Lent is not only about the individual, but a call to unite the body of Christ and to live a Jesus-shaped life together as congregations and communities of faith. There is really no better film to illustrate this than Lasse Hallström’s excursion into magical realism and the nature of true community with Chocolat (2000). An otherworldly woman (Juliette Binoche) and her daughter open a chocolate shop in a small French village at the beginning of Lent, which flies in the face of a community-wide fast. This challenges the citizens and their hypocrisy and acceptance, especially the mayor (Alfred Molina). It is fitting that the Easter sermon reveals all and sets the community on the right path to care and compassion. Another Hallström film, The Hundred Foot-Journey (2014), has similar themes and globalises them by serving up cultural understanding and respect for others on the menu.

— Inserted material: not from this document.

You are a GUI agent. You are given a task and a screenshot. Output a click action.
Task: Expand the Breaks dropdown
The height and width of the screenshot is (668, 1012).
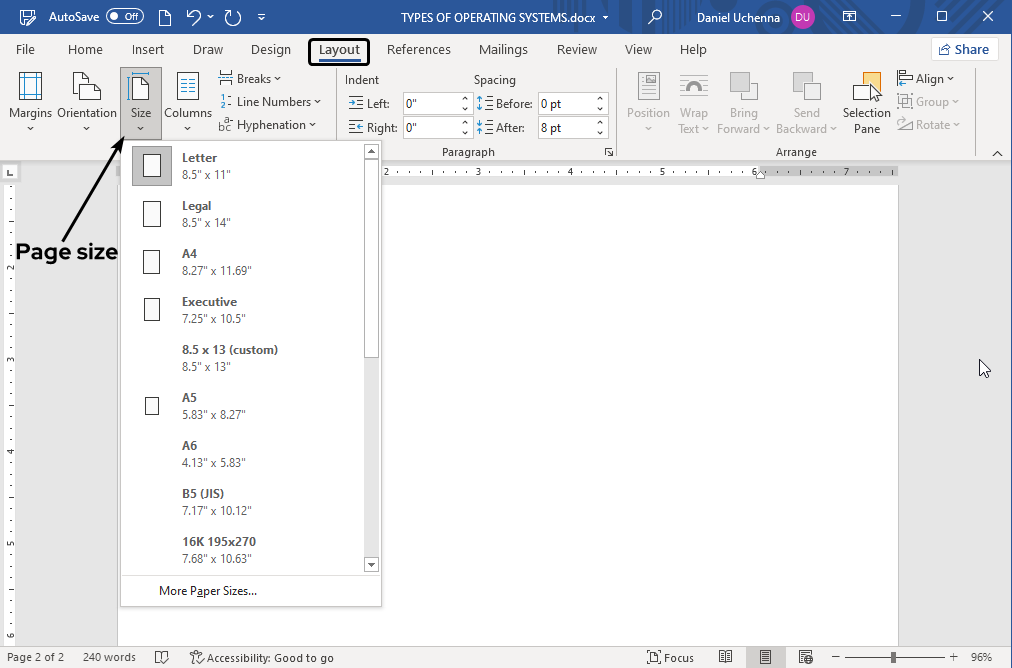point(250,78)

For a more gruelling, but no less rewarding film about unity and community, Of Gods and Men (2011) is a brilliant foreign film and true story about monks in North Africa who risk everything in pursuit of their mission. Gods is one of the most inspiring films about faith, sacrifice, and community that has been committed to film. A quiet, austere, but transcendent film, it paints a picture of what it means to be Christ’s ambassadors in hostile world. It’s a film about joy in suffering, and the beauty of picking up one’s cross in pursuit of Christ.

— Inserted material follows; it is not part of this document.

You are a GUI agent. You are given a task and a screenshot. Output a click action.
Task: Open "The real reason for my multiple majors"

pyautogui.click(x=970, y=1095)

For many religions and individuals almsgiving, prayer and fasting assists in the Lenten rituals in the lead up to Easter. Into Great Silence is German filmmaker Philip Gröning’s yearlong sojourn with the monks of the Grande Chartreuse monastery in the French Alps. The film challenges us to live the qualities of Lent – contemplation, prayer, fasting and slience – all year round. The film, like Lent, is quiet, contemplative, beautiful in its simplicity and a truly worshipful experience.

Ash Wednesday marks the first day of Lent and Terrence Malick’s The New World (2005) centres on the story of Pocahontas (Q’Orianka Kilcher), whose journey in the film is decidedly Lenten. At one point she has her own “ashes to ashes” moment when she covers her face in ash and dirt as she grieves the supposed death of John Smith. She undergoes profound suffering in the film but is resilient, learning from the trials set before her and growing “towards the light”.

So often, we speak of reconciliation but seldom do we hear about repentance and making restitution. These themes are front and centre in Roger Michell’s 2002 drama Changing Lanes. A spoiled young man and a father struggling to hold his chaotic life together collide in New York City on Good Friday. Reconciliation between strangers is hard won, but the film’s real strength is in its expression of repentance and restitution?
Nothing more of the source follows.